Strengths and limitations

This study used a prospective multi-site audit methodology, a structured and standardised approach to data collection, including applicant self-reported information regarding organisation-level data at the time of recruitment to facilitate data collection. Study strengths included the large sample size and inclusion of organisations from all Australian jurisdictions, and across general practice, hospitals and residential aged care. Organisations included were diverse in terms of location, size and type of funding. However, recruitment was via an expression of interest process, and not all jurisdictions had each of the three sectors (general practice, hospitals and aged care) represented. These factors are likely to influence the generalisability of the findings. This study only collected information regarding ACDs, which is only one outcome of ACP discussions.

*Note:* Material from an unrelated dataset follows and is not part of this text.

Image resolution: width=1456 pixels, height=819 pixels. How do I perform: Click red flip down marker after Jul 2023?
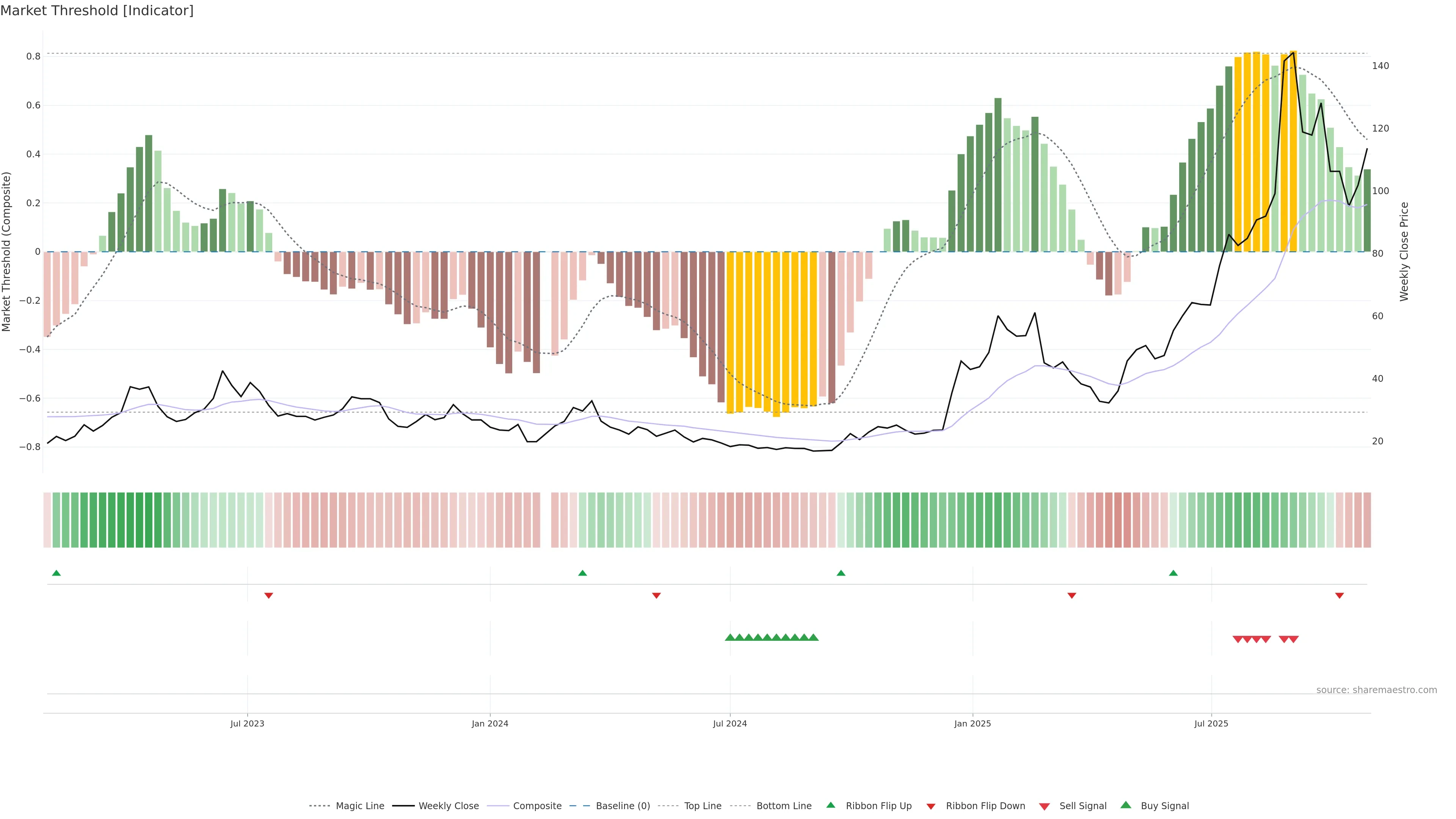268,596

Thus the prevalence of other ACP activity is unknown. As the study only allowed data collectors to search records for 15 min, a timeframe thought to be clinically appropriate, some ACDs may have been missed. This study also did not measure whether completed ACDs influenced the care received. Small cell counts in the data from some organisations may have impacted on the model fit. The content and quality of ACP facilitation, education programs, patient/resident resources and ACD templates used by sites were not assessed.

Conclusions

This study is the first attempt to quantify organisation-level and ACP program characteristics associated with ACD prevalence for older Australians across all jurisdictions and three sectors. The median ACD prevalence across all organisations was low at 19%, with substantial variation by site. Sector type was the strongest predictor, with RACFs having the highest prevalence compared with general practice and hospitals. The low prevalence rates overall and in all three settings have important implications for sector-wide system improvement, if the true value of ACP is to be realised. Conceptualising ACP as an iterative process over the person’s health journey, within and between settings and over multiple interactions with these services is essential. Ideally ACP should be commenced early in the community, and reviewed regularly as a person’s health and social situation changes, thus highlighting that all three sectors studied here have interconnected and critical roles to play in the process.

ACP implementation is complex and requires appropriate support from health and aged care organisations. As the first quantitative study of its type, it is hoped these findings (and the methodology adopted) provide a basis to support the future implementation of ACP. In addition, having examined organisation-level and ACP program characteristics, this work provides a basis for supporting further research.